◆ Exercise: Please translate this sentence from the livepatch discussion below into Spanish: "It would require input from people who use this approach."

Yes, the new model means that the last livepatch providing the state
also handles its cleanup on its way out. This is much more intuitive
than the previous semantic (for which I missed the step above :)

>> subsequent non-atomic replace patches from adding to the collective
>> livepatch state.
>
> Honestly, I do not think much about the non-atomic livepatches.
> It would require input from people who use this approach.
> It looks like a wild word to me ;-)
>
> I allowed to use the same states for more non-atomic livepatches
> because it might make sense to share shadow variables. Also more
> livepatches might depend on the same change made by callbacks
> and it need not matter which one is installed first.
>

IMHO the non-atomic world only made sense with cumulative patches. I
see some folks reporting that separate operating groups are layering
non-atomic patches across subsystems and my head spins.

But we are going to need to consider the use cases (or perhaps prevent
them) for the eventual documentation.

>
>> This patchset does away with .version and adds .block_disable. This is
>> very different from versioning as prevents the associated state from
>> ever going away. In an atomic-replace series of livepatches, this means
>> once a state is introduced, all following patches must contain that
>> state. In non-atomic-replace series, there is no restriction on
>> subsequent patches, but the original patch introducing the state cannot
>> ever be disabled/unloaded. (I'm not going to consider future hybrid
>> mixed atomic/not use cases as my brain is already full.)
>
> Yes, this describes the old behavior very well. And the impossibility
> to remove existing states using the atomic replace was one of the problems.
>
> The API solves this elegantly because it calls callbacks from
> the replaced livepatch for the obsolete states. The livepatch
> needed to implement these callbacks anyway to support the disable
> livepatch operation.
>
> And there is still the option to do not implement the reverse
> operation when it is not easy or safe. The author could set
> the new .block_disable flag. It blocks disabling the state.
> Which blocks disabling the livepatch or replacing it with
> a livepatch which does not support, aka is not compatible with,
> the state.

◆ Stored data:

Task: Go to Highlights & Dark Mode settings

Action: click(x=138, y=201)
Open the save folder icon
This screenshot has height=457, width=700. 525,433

◆ Task output: Requeriría la opinión de las personas que usan este enfoque.